§ **Data in this exercise**
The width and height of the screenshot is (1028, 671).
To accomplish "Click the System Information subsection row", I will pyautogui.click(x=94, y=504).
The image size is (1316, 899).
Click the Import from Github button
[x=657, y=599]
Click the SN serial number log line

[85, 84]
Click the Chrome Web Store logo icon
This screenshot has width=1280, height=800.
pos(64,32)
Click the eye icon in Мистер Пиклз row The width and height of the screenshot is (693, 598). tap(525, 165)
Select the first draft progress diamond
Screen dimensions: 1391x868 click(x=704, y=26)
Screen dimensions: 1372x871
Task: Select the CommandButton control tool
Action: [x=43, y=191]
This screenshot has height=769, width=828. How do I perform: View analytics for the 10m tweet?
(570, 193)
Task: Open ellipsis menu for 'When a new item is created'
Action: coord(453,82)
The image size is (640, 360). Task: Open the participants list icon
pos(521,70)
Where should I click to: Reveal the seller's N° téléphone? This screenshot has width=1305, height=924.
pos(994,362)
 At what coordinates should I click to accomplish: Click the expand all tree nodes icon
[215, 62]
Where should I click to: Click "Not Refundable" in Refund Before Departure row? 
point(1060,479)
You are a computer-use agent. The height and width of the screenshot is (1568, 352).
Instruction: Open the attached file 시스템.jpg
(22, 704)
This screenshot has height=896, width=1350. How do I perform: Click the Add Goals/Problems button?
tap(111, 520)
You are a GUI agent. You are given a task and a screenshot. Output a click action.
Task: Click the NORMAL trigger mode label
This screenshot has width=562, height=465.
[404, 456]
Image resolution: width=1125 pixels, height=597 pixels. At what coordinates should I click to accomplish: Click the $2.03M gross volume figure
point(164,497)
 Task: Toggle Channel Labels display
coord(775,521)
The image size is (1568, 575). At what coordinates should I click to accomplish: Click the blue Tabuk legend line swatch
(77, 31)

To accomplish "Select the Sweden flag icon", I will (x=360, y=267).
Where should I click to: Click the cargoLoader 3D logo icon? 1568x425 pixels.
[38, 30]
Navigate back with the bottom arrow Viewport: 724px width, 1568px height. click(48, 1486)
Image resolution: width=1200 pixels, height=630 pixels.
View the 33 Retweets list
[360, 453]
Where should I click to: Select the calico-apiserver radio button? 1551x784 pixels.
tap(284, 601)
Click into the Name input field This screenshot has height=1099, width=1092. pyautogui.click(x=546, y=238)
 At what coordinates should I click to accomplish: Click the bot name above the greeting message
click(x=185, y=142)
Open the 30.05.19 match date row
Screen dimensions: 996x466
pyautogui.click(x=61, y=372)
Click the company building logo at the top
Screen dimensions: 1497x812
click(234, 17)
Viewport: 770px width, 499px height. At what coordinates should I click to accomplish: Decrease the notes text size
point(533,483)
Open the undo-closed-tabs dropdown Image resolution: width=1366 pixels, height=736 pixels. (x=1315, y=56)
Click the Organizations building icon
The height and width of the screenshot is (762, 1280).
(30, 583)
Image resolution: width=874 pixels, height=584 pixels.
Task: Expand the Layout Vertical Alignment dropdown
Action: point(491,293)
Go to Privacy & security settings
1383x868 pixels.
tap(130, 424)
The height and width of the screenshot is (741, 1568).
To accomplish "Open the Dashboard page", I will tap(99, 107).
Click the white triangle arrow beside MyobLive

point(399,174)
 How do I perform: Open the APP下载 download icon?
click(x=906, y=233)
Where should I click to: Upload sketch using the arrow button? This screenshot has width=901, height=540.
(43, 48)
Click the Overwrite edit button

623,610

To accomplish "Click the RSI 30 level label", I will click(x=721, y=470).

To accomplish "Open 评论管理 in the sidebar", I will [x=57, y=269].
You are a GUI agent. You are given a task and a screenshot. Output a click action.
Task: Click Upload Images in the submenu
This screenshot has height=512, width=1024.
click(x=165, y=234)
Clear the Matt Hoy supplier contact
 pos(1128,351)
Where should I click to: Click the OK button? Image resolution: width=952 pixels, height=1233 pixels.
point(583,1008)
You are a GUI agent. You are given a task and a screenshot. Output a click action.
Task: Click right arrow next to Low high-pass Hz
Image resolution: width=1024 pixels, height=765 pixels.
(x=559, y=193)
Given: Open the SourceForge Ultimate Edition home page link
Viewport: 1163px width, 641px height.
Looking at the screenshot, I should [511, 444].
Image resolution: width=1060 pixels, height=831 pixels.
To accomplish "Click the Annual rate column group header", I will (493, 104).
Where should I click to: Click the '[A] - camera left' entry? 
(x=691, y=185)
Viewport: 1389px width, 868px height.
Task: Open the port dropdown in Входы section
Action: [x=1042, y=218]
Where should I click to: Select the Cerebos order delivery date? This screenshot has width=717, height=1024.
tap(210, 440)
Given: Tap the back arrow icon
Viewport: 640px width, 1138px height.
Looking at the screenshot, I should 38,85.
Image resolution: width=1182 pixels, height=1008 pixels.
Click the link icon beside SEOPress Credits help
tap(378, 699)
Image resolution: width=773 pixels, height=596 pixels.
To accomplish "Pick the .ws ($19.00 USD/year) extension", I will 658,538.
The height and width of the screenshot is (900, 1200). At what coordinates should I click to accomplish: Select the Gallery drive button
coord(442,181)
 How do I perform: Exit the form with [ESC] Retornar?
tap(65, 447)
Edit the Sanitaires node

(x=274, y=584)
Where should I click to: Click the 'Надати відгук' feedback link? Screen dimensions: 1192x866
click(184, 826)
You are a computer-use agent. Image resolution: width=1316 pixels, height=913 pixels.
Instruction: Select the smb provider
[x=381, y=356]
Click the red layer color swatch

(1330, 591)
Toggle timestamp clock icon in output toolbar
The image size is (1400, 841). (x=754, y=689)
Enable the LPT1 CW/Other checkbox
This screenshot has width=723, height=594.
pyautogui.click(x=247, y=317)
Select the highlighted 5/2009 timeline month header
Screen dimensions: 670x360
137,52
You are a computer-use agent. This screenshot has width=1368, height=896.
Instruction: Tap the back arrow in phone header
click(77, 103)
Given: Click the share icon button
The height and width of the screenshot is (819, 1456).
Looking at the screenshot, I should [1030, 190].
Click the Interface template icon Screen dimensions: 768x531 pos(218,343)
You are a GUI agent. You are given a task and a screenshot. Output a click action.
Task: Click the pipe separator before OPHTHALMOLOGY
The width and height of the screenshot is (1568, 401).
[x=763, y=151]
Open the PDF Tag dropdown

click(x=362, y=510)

§ **Exercise**
Format every line of the entries above as a JSON list of strings, one string per line, and leave out the blank lines.

§ **Output of the exercise**
[
  "The width and height of the screenshot is (1028, 671).",
  "To accomplish \"Click the System Information subsection row\", I will pyautogui.click(x=94, y=504).",
  "The image size is (1316, 899).",
  "Click the Import from Github button",
  "[x=657, y=599]",
  "Click the SN serial number log line",
  "[85, 84]",
  "Click the Chrome Web Store logo icon",
  "This screenshot has width=1280, height=800.",
  "pos(64,32)",
  "Click the eye icon in Мистер Пиклз row The width and height of the screenshot is (693, 598). tap(525, 165)",
  "Select the first draft progress diamond",
  "Screen dimensions: 1391x868 click(x=704, y=26)",
  "Screen dimensions: 1372x871",
  "Task: Select the CommandButton control tool",
  "Action: [x=43, y=191]",
  "This screenshot has height=769, width=828. How do I perform: View analytics for the 10m tweet?",
  "(570, 193)",
  "Task: Open ellipsis menu for 'When a new item is created'",
  "Action: coord(453,82)",
  "The image size is (640, 360). Task: Open the participants list icon",
  "pos(521,70)",
  "Where should I click to: Reveal the seller's N° téléphone? This screenshot has width=1305, height=924.",
  "pos(994,362)",
  " At what coordinates should I click to accomplish: Click the expand all tree nodes icon",
  "[215, 62]",
  "Where should I click to: Click \"Not Refundable\" in Refund Before Departure row? ",
  "point(1060,479)",
  "You are a computer-use agent. The height and width of the screenshot is (1568, 352).",
  "Instruction: Open the attached file 시스템.jpg",
  "(22, 704)",
  "This screenshot has height=896, width=1350. How do I perform: Click the Add Goals/Problems button?",
  "tap(111, 520)",
  "You are a GUI agent. You are given a task and a screenshot. Output a click action.",
  "Task: Click the NORMAL trigger mode label",
  "This screenshot has width=562, height=465.",
  "[404, 456]",
  "Image resolution: width=1125 pixels, height=597 pixels. At what coordinates should I click to accomplish: Click the $2.03M gross volume figure",
  "point(164,497)",
  " Task: Toggle Channel Labels display",
  "coord(775,521)",
  "The image size is (1568, 575). At what coordinates should I click to accomplish: Click the blue Tabuk legend line swatch",
  "(77, 31)",
  "To accomplish \"Select the Sweden flag icon\", I will (x=360, y=267).",
  "Where should I click to: Click the cargoLoader 3D logo icon? 1568x425 pixels.",
  "[38, 30]",
  "Navigate back with the bottom arrow Viewport: 724px width, 1568px height. click(48, 1486)",
  "Image resolution: width=1200 pixels, height=630 pixels.",
  "View the 33 Retweets list",
  "[360, 453]",
  "Where should I click to: Select the calico-apiserver radio button? 1551x784 pixels.",
  "tap(284, 601)",
  "Click into the Name input field This screenshot has height=1099, width=1092. pyautogui.click(x=546, y=238)",
  " At what coordinates should I click to accomplish: Click the bot name above the greeting message",
  "click(x=185, y=142)",
  "Open the 30.05.19 match date row",
  "Screen dimensions: 996x466",
  "pyautogui.click(x=61, y=372)",
  "Click the company building logo at the top",
  "Screen dimensions: 1497x812",
  "click(234, 17)",
  "Viewport: 770px width, 499px height. At what coordinates should I click to accomplish: Decrease the notes text size",
  "point(533,483)",
  "Open the undo-closed-tabs dropdown Image resolution: width=1366 pixels, height=736 pixels. (x=1315, y=56)",
  "Click the Organizations building icon",
  "The height and width of the screenshot is (762, 1280).",
  "(30, 583)",
  "Image resolution: width=874 pixels, height=584 pixels.",
  "Task: Expand the Layout Vertical Alignment dropdown",
  "Action: point(491,293)",
  "Go to Privacy & security settings",
  "1383x868 pixels.",
  "tap(130, 424)",
  "The height and width of the screenshot is (741, 1568).",
  "To accomplish \"Open the Dashboard page\", I will tap(99, 107).",
  "Click the white triangle arrow beside MyobLive",
  "point(399,174)",
  " How do I perform: Open the APP下载 download icon?",
  "click(x=906, y=233)",
  "Where should I click to: Upload sketch using the arrow button? This screenshot has width=901, height=540.",
  "(43, 48)",
  "Click the Overwrite edit button",
  "623,610",
  "To accomplish \"Click the RSI 30 level label\", I will click(x=721, y=470).",
  "To accomplish \"Open 评论管理 in the sidebar\", I will [x=57, y=269].",
  "You are a GUI agent. You are given a task and a screenshot. Output a click action.",
  "Task: Click Upload Images in the submenu",
  "This screenshot has height=512, width=1024.",
  "click(x=165, y=234)",
  "Clear the Matt Hoy supplier contact",
  " pos(1128,351)",
  "Where should I click to: Click the OK button? Image resolution: width=952 pixels, height=1233 pixels.",
  "point(583,1008)",
  "You are a GUI agent. You are given a task and a screenshot. Output a click action.",
  "Task: Click right arrow next to Low high-pass Hz",
  "Image resolution: width=1024 pixels, height=765 pixels.",
  "(x=559, y=193)",
  "Given: Open the SourceForge Ultimate Edition home page link",
  "Viewport: 1163px width, 641px height.",
  "Looking at the screenshot, I should [511, 444].",
  "Image resolution: width=1060 pixels, height=831 pixels.",
  "To accomplish \"Click the Annual rate column group header\", I will (493, 104).",
  "Where should I click to: Click the '[A] - camera left' entry? ",
  "(x=691, y=185)",
  "Viewport: 1389px width, 868px height.",
  "Task: Open the port dropdown in Входы section",
  "Action: [x=1042, y=218]",
  "Where should I click to: Select the Cerebos order delivery date? This screenshot has width=717, height=1024.",
  "tap(210, 440)",
  "Given: Tap the back arrow icon",
  "Viewport: 640px width, 1138px height.",
  "Looking at the screenshot, I should 38,85.",
  "Image resolution: width=1182 pixels, height=1008 pixels.",
  "Click the link icon beside SEOPress Credits help",
  "tap(378, 699)",
  "Image resolution: width=773 pixels, height=596 pixels.",
  "To accomplish \"Pick the .ws ($19.00 USD/year) extension\", I will 658,538.",
  "The height and width of the screenshot is (900, 1200). At what coordinates should I click to accomplish: Select the Gallery drive button",
  "coord(442,181)",
  " How do I perform: Exit the form with [ESC] Retornar?",
  "tap(65, 447)",
  "Edit the Sanitaires node",
  "(x=274, y=584)",
  "Where should I click to: Click the 'Надати відгук' feedback link? Screen dimensions: 1192x866",
  "click(184, 826)",
  "You are a computer-use agent. Image resolution: width=1316 pixels, height=913 pixels.",
  "Instruction: Select the smb provider",
  "[x=381, y=356]",
  "Click the red layer color swatch",
  "(1330, 591)",
  "Toggle timestamp clock icon in output toolbar",
  "The image size is (1400, 841). (x=754, y=689)",
  "Enable the LPT1 CW/Other checkbox",
  "This screenshot has width=723, height=594.",
  "pyautogui.click(x=247, y=317)",
  "Select the highlighted 5/2009 timeline month header",
  "Screen dimensions: 670x360",
  "137,52",
  "You are a computer-use agent. This screenshot has width=1368, height=896.",
  "Instruction: Tap the back arrow in phone header",
  "click(77, 103)",
  "Given: Click the share icon button",
  "The height and width of the screenshot is (819, 1456).",
  "Looking at the screenshot, I should [1030, 190].",
  "Click the Interface template icon Screen dimensions: 768x531 pos(218,343)",
  "You are a GUI agent. You are given a task and a screenshot. Output a click action.",
  "Task: Click the pipe separator before OPHTHALMOLOGY",
  "The width and height of the screenshot is (1568, 401).",
  "[x=763, y=151]",
  "Open the PDF Tag dropdown",
  "click(x=362, y=510)"
]